The most important differences between B2B and B2C Pipelines

While there are plenty of common characteristics between B2B and B2C pipelines, there are some key disparities, that are essential for professionals who work on either to understand. These include differences in payment methods, duration and processes of decision making and the factors that figure into creating value for each type of pipeline.

B2B Pipeline

More negotiations and multiple stakeholders

The B2B pipeline typically involves taking into consideration the opinions of several people from different departments, meaning that you have to bear in mind that there are different types of stakeholders you need to convince. As B2B pipelines rely on several levels of hierarchy to weigh in on a purchase, the consideration process takes a lot longer and there is a lot more negotiating than when you’re selling directly to the end user.

More steps in the funnel and longer payment cycles

Because the negotiation and purchase processes are so long and the value of the goods and services acquired by organisations tend to be of a higher value, the payment cycle and the sales funnel are also more complex and require more individual effort than a sales process where the end users are individuals. Products and services with longer sales cycles typically cost more and lead to more revenue, but this also means that you need to make sure that you’re not spending more of their budget to gain the sale than the sale itself is actually worth.

Larger deals

Because organisations tend to base their purchase decisions on rational and financial factors, and value stability in their vendors, there are also much more likely to establish long standing cooperation and partnerships, which, of course leads to more revenue. While the complex purchase decision making means that the initial sales investment is much larger than with B2C pipelines, the predictability and stability that are hallmarks of the B2B revenue stream make up for it.

B2C Pipeline

Many individual decision makers

While the decision making process is much shorter and simpler when it comes to B2C sales, it also entails that all marketing efforts must appeal to a wider and more diverse group of consumers. Additionally, it is necessary to understand the motivations and needs of of each individual customer, because in the case of B2C pipelines, there aren’t as many stakeholders and the person you reach initially is most likely the decision maker for each purchase.

Emphasis on non-rational, emotional drivers

Unlike companies and organisations who base their purchase decisions on rational factors and predefined budgets, with individual customers there is a tendency to put the emphasis on emotional drivers. As the purchases are likely smaller and the sales cycles are shorter (excluding things like cars, real estate and luxury items), individual consumers are more likely to buy things on a whim, which makes their decisions much more difficult to predict and plan for.

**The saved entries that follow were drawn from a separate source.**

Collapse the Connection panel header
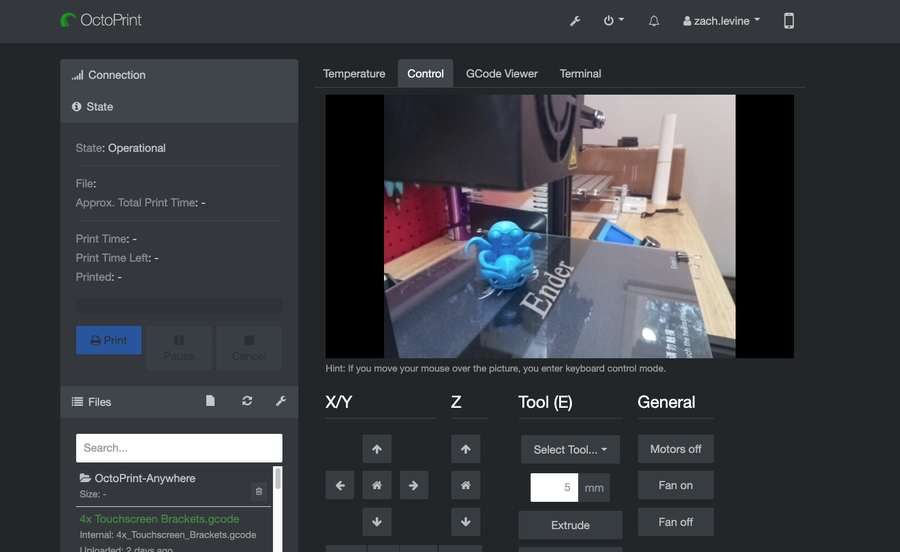Image resolution: width=900 pixels, height=552 pixels. 116,75
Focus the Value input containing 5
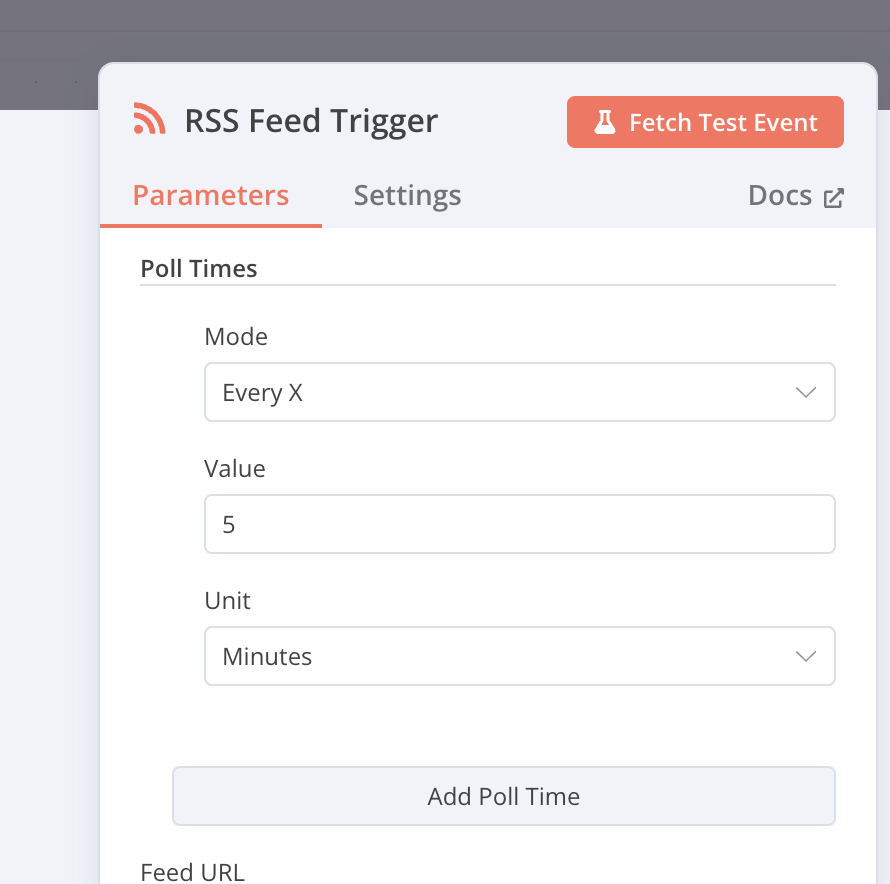 519,524
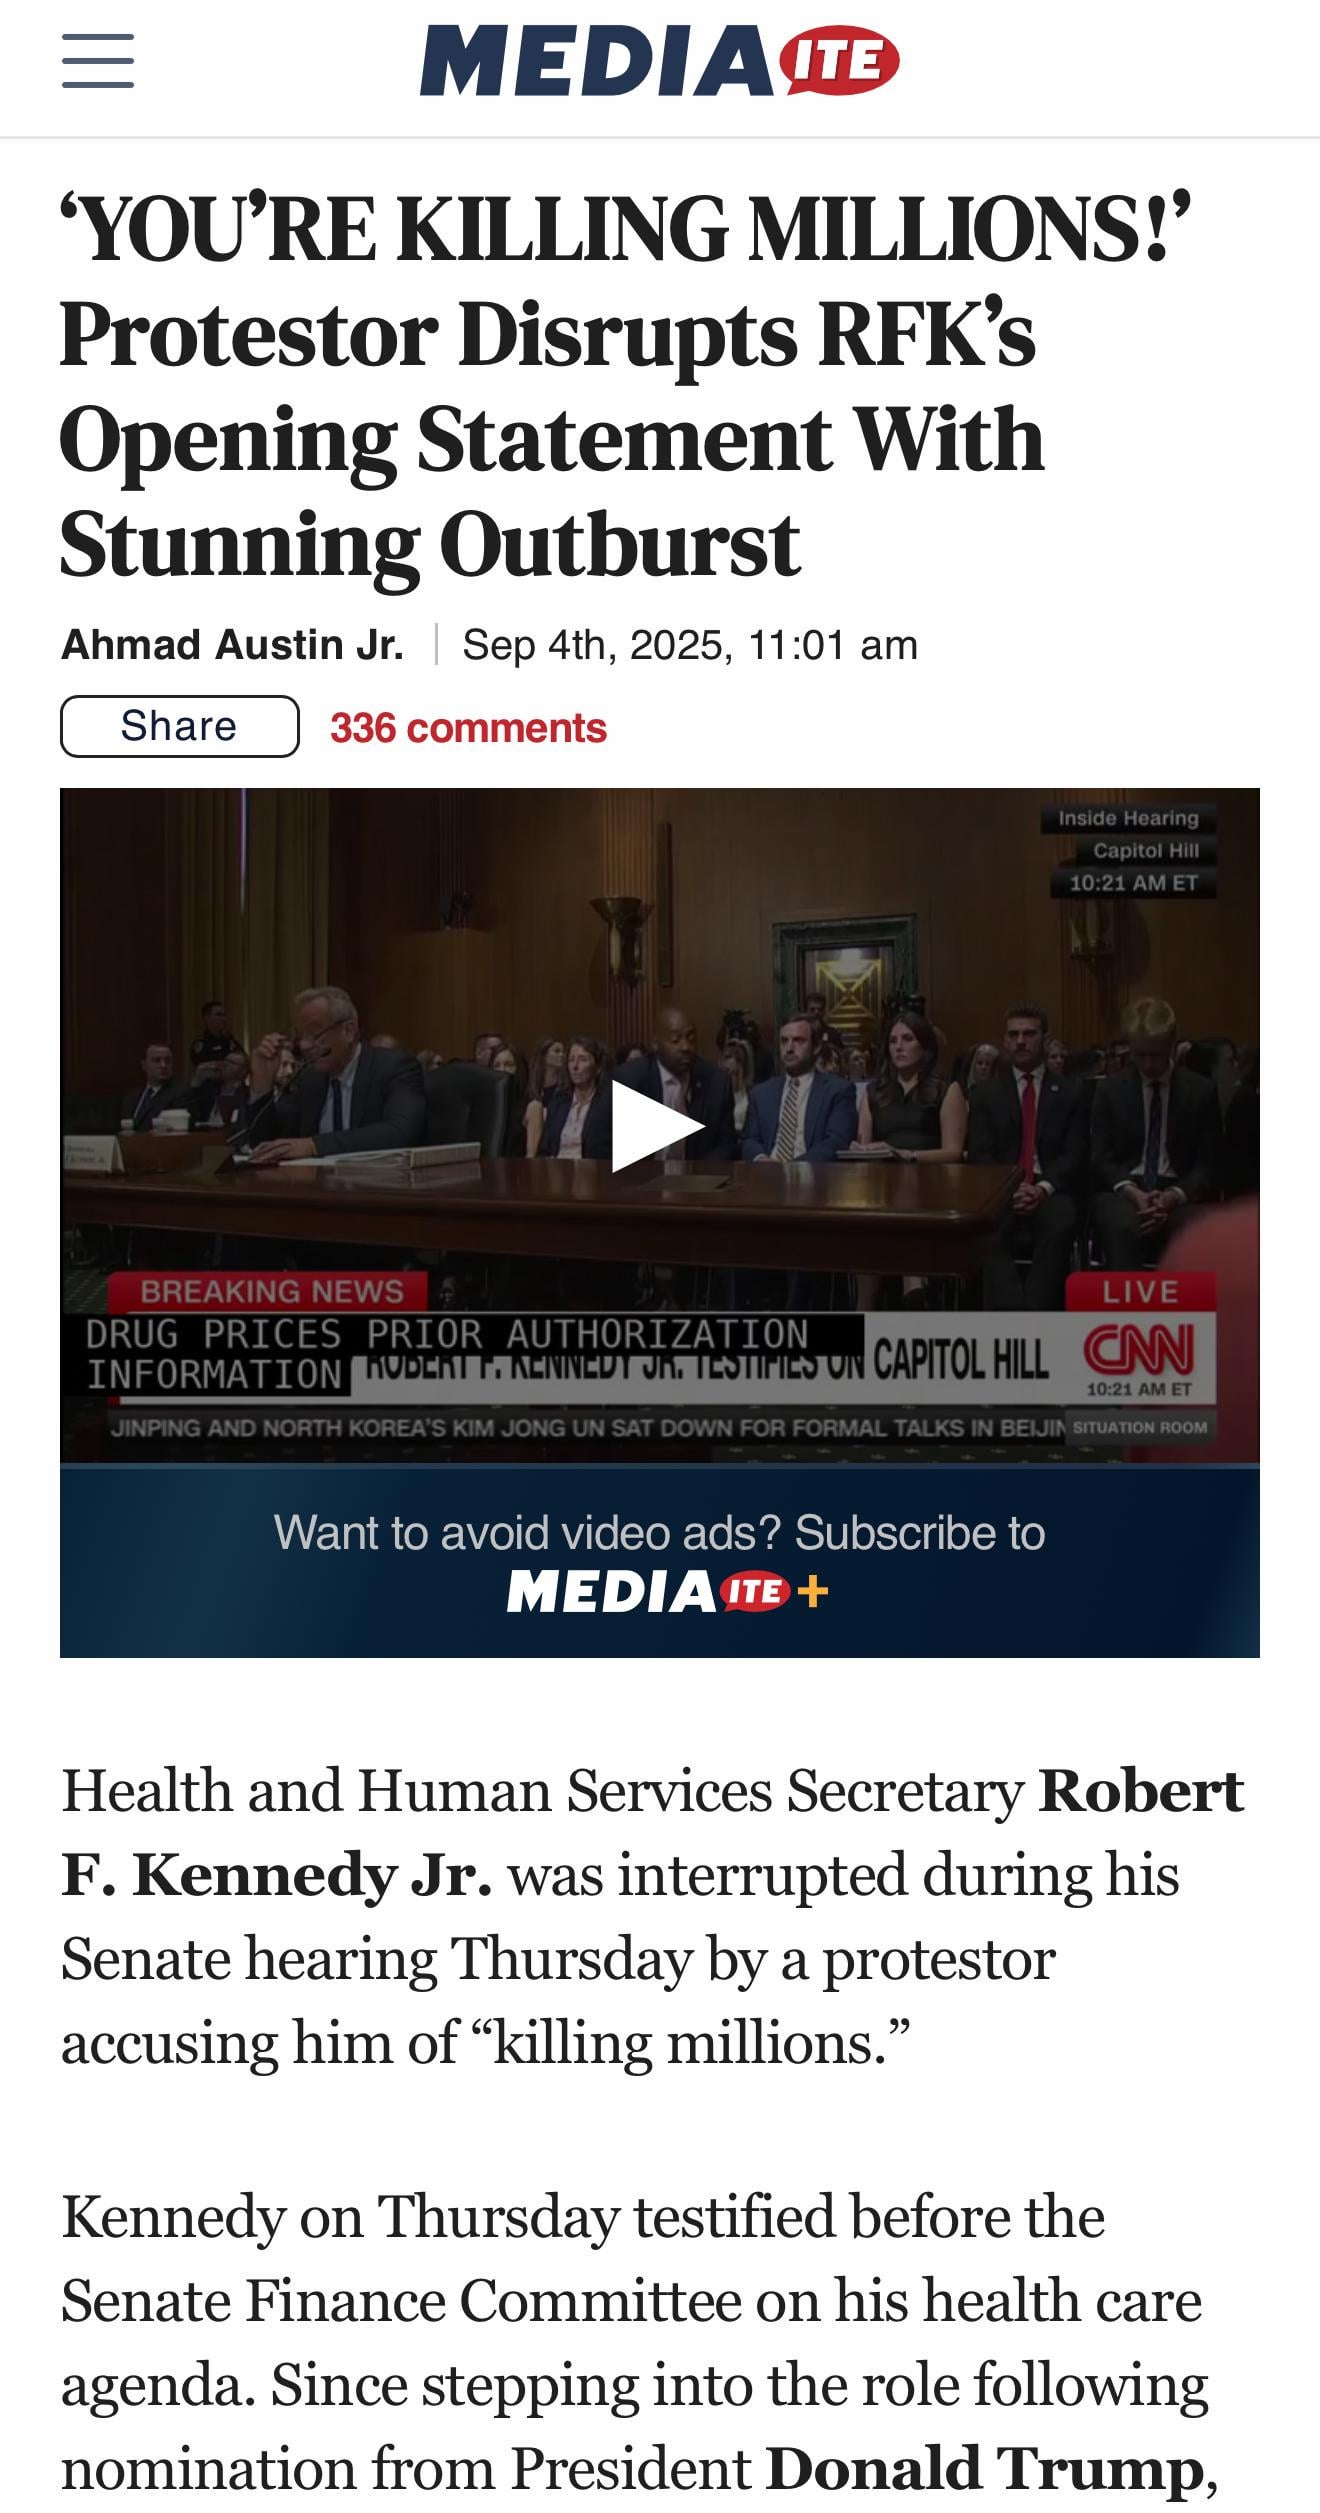Image resolution: width=1320 pixels, height=2513 pixels.
Task: Follow the Donald Trump name link
Action: point(984,2469)
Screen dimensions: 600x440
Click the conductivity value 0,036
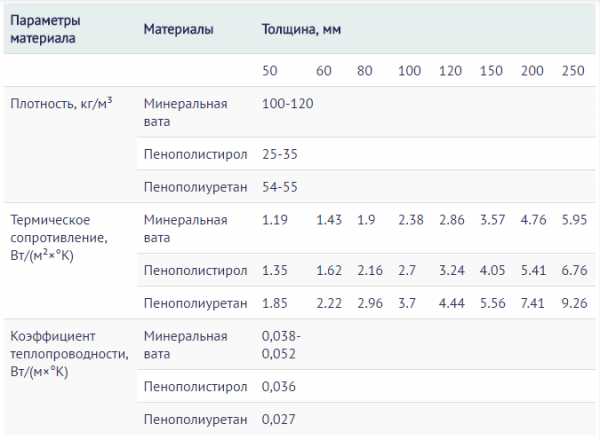[279, 386]
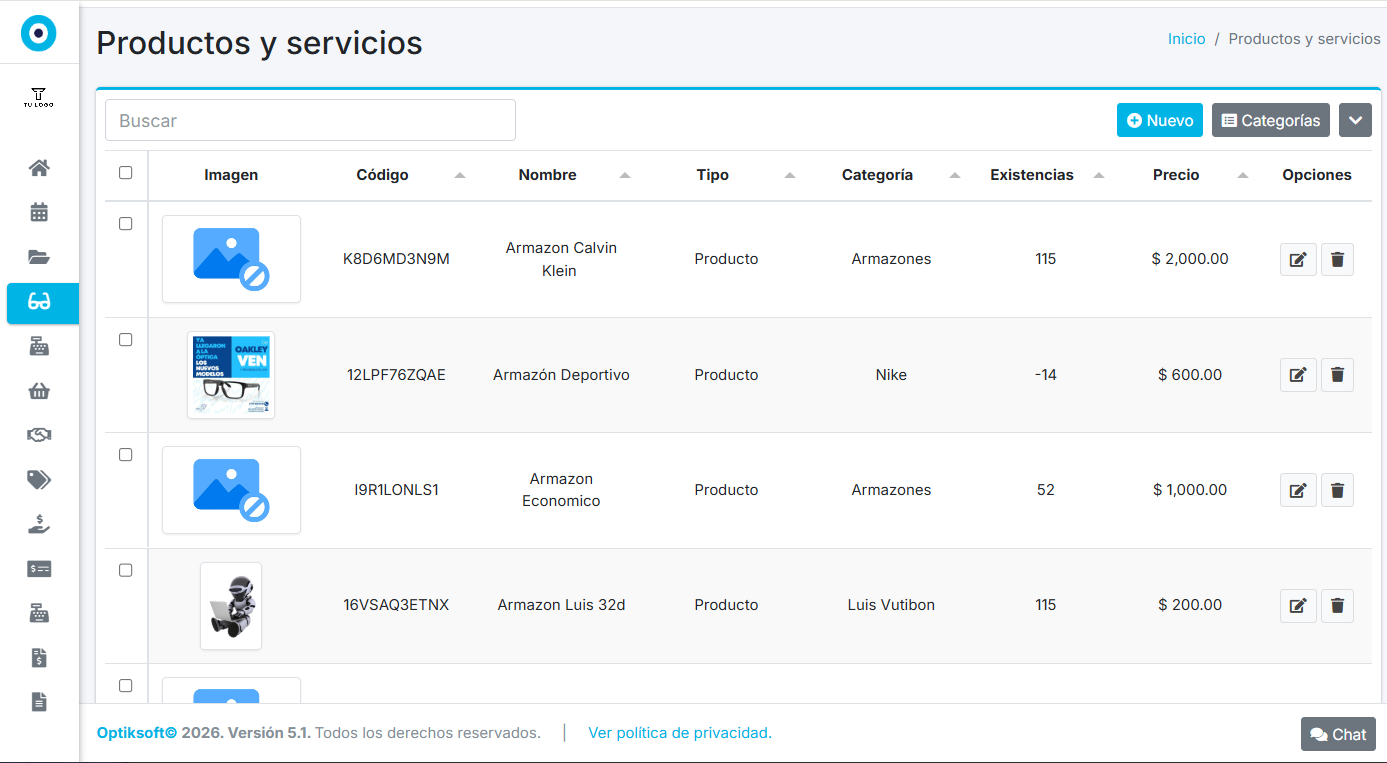This screenshot has width=1387, height=763.
Task: Click the Nuevo button
Action: (x=1159, y=120)
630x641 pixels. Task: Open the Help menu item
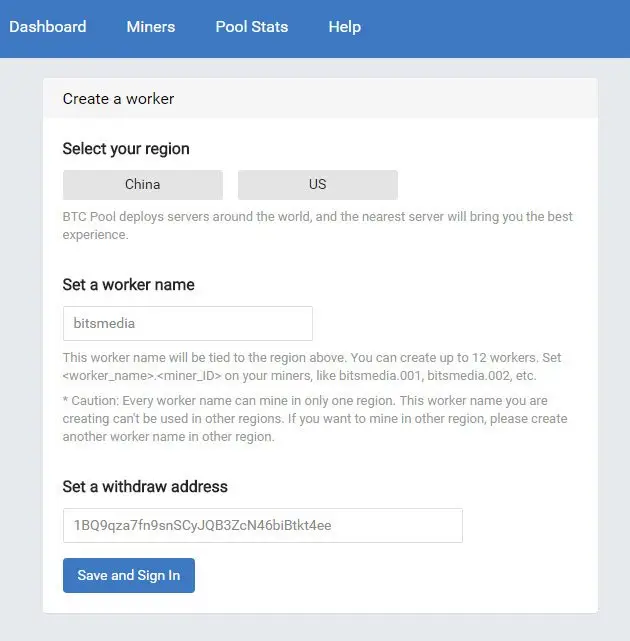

Faster payment and lower ticket price

With B2C sales, payment is often faster and it happens at the time of purchase or usage. Unlike with the B2B model, the sales process that deals with individual customers is more likely to have a bigger volume of total sales with a much lower revenue resulting from the individual sale. In B2C, consumers who buy products from you pay the same price as other consumers. In B2B, however, price may vary by customer, because customers who agree to place large orders or negotiate special terms may pay different prices compared to other customers.